I hope more alumnums (gender neutral modern inflection) figure out what is going on and refuse to knuckle under when their alma mater* comes begging for money. The problem is one can’t rant at the poor students who are making the begging calls.
* The University of New Brunswick is a small and quite excellent university, and I do give it money. The places I have in mind in this complaint are considerably larger.

Greg W
January 4, 2011 7:38 pm

I don’t know about all this correspondence of corespondents, but I do remember as a boy seeing my breath in the cold and the snow was much deeper then. Does that mean me and my grand kids are going to freeze or fry or both?

Roger Knights
January 4, 2011 9:24 pm

97% of Chicken Littles say the sky is falling.

Brian H
January 4, 2011 9:29 pm

Takes data snooping to a whole new level …

jorgekafkazar
January 4, 2011 9:43 pm

“…This master’s thesis presents the results of the survey in an effort to advance the understanding of the global climate debate among scientists…”
The thesis was no such thing.
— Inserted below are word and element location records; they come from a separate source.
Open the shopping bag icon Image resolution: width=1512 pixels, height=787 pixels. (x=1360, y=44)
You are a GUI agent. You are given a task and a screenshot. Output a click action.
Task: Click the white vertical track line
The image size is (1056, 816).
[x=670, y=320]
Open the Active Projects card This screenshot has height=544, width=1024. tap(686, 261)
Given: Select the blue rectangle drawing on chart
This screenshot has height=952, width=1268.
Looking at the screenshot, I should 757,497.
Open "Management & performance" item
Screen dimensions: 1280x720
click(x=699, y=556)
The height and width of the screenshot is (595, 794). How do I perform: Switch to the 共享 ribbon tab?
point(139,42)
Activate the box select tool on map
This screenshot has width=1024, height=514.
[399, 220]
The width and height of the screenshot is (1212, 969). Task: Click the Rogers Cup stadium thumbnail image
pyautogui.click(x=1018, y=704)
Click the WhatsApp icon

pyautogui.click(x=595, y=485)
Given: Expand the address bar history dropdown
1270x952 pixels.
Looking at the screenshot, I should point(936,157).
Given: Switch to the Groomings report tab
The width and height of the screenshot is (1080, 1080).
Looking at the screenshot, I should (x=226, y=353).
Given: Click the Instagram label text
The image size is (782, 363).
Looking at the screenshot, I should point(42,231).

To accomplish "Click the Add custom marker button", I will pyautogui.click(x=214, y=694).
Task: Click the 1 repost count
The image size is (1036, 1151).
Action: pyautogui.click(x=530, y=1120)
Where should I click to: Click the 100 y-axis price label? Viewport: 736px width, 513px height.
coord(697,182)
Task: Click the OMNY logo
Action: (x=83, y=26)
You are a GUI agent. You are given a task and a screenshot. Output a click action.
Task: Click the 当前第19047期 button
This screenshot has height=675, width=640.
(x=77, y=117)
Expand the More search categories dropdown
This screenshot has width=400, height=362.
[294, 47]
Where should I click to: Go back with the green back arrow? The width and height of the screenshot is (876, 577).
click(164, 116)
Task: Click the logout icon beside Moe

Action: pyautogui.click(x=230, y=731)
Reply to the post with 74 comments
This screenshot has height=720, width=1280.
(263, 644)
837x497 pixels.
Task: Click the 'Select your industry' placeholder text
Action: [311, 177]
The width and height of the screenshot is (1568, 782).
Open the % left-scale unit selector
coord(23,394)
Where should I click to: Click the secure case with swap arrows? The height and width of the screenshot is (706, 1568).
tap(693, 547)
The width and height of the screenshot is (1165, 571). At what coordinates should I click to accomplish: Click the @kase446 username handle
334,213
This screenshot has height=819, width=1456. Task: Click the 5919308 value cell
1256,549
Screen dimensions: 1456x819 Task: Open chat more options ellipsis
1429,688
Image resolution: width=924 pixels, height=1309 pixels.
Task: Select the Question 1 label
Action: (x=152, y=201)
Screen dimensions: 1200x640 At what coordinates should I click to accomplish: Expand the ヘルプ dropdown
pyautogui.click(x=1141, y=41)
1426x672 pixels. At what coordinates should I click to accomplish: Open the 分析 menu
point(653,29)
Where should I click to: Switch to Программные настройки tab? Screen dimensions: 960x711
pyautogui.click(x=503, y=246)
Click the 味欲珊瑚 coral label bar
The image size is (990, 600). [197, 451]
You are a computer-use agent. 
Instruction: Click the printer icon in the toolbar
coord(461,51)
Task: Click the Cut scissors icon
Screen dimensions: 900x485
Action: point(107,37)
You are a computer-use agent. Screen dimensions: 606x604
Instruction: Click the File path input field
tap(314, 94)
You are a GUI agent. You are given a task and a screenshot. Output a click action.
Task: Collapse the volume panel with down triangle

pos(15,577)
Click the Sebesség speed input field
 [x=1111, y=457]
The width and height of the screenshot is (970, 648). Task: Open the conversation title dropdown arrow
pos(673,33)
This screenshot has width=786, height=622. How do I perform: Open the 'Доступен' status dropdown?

There was zero effort expended on advancing the “understanding of the global climate debate.” They took a simple-ass survey, then tortured the results until they gave the desired results, and hand-waved away the existence of a debate. No science was involved in this farrago of arithmetical distortions.

January 5, 2011 12:25 am

Reminds me an old Soviet joke.
Chairman of the Soviet Writers’ Union chapter in Tula region gives a speech:
“Comrades! We made a considerable progress demonstrating the undeniable superiority of our socialist society and culture. There are now 267 registered members of the Writers’ Union in Tula Chapter, while before the October 1917 Revolution there was only a single writer living in our region, Lev Tolstoy…”

Kev-in-UK
January 5, 2011 2:15 am

I found the thesis is available (via a paywall) from Peter Doran home page at UIC. (but I refuse to download it even if it is only a minor sum!)
anyway – on continuing a slow googling I came across this
http://cdm15036.contentdm.oclc.org/cgi-bin/showfile.exe?CISOROOT=/p15036coll3&CISOPTR=741&filename=742.pdf
which is another thesis proposal – quoting the zimmerman/doran data! this illustrates perfectly how one set of false or erroneous data gets spread through the system with nobody checking it out properly.

Kev-in-UK
January 5, 2011 2:18 am

sorry – I should have added that it only quotes the 97% figure – doesnt seem to show any actual data to back it up!